Yola is a singer who portrayed Sister Rosetta Tharpe, one of the originators of classic rock, in the biopic Elvis. She revealed she loves Elvis Presley’s “Hound Dog.” In addition, she praised the first artist to record the song.

Yola discussed the original version of ‘Hound Dog’ and Elvis Presley’s ‘iconic’ cover

During a 2022 interview with, Yola discussed her favorite Elvis song. “My favorite Elvis song is probably ‘Hound Dog,'” she said. “His performance is iconic, but more importantly, has eventually helped illuminate rock ‘n’ roll originator and the first artist to record the song, the remarkable Big Mama Thornton.”

Thornton’s original version of “Hound Dog” has much more of a blues influence than Elvis’ cover. It also has significantly different lyrics. For example, Thornton’s version of the song appears to be directed at a former lover.

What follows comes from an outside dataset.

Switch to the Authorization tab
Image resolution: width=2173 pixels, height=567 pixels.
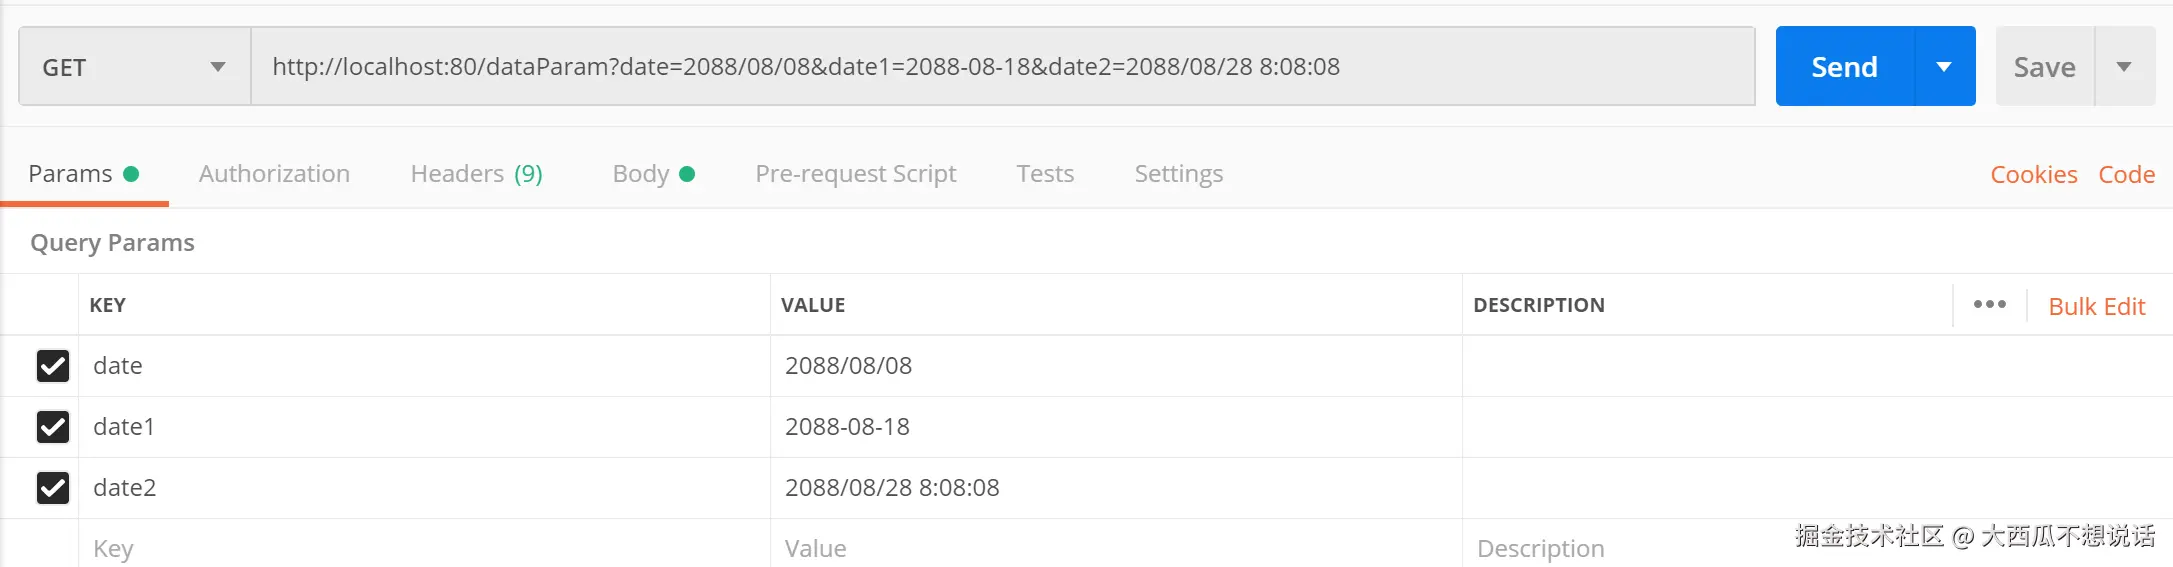(274, 174)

Yola discussed Elvis Presley’s relationship to Black music

Yola discussed her relationship to Elvis’ music. “I’ve come late to Elvis, mainly by way of Baz Luhrmann’s Elvis movie, in which I portray the creator of rock ‘n’ roll, Sister Rosetta Tharpe,” she said. “Elvis was deeply immersed in the Black music scene of Beale Street in Memphis — from his relationship with B.B. King, to Sister Rosetta Tharpe’s direct musical influence, alongside the showmanship of Little Richard, and of course Big Mama Thornton.”

Yola discussed the origins of Elvis’ sound. “His sound was directly influenced and caused by Black music,” Yola said. “The movie does a great job of demonstrating this fact, and reminds us that it is important to remember that when we pay homage to a great song performed by Elvis, we too must pay homage to its originator.”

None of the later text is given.